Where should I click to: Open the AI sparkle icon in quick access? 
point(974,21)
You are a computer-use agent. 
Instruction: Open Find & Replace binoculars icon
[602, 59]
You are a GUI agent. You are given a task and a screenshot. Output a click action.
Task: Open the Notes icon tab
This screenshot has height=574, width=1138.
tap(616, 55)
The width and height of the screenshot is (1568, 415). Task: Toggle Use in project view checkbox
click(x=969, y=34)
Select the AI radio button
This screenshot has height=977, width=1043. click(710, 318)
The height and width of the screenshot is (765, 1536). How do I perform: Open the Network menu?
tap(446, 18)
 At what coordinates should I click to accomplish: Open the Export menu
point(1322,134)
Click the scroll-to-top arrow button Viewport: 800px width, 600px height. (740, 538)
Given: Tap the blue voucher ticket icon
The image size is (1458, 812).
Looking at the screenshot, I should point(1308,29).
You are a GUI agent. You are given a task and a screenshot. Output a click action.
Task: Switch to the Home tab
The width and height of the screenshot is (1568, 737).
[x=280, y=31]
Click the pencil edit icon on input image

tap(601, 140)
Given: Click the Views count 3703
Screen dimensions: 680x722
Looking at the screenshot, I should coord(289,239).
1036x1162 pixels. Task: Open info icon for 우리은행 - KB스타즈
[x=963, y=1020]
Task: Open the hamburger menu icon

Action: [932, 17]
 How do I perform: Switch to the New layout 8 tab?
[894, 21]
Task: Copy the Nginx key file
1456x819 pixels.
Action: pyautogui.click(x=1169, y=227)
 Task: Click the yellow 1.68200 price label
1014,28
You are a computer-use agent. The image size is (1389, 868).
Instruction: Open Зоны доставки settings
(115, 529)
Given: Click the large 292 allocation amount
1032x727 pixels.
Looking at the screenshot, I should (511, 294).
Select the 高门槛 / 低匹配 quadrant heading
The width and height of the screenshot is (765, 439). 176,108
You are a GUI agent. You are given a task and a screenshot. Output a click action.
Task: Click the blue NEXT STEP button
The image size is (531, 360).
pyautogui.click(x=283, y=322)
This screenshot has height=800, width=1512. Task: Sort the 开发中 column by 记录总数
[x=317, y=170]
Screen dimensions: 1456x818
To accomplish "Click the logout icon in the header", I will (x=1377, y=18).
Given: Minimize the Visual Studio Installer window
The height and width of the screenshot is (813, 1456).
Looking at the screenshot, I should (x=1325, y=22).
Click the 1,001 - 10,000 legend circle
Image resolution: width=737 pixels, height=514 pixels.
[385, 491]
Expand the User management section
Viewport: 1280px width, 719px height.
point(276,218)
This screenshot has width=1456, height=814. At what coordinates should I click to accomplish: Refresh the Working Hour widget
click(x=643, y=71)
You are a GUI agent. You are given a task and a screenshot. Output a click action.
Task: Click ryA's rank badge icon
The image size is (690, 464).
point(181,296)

══════════════════════════════

- [Directive] Please pull out every line of the records above that contains the word "coordinates", matching case exactly, and copy each such line in full.

- [Output for this task]
 At what coordinates should I click to accomplish: Open the Export menu
This screenshot has width=1456, height=814. At what coordinates should I click to accomplish: Refresh the Working Hour widget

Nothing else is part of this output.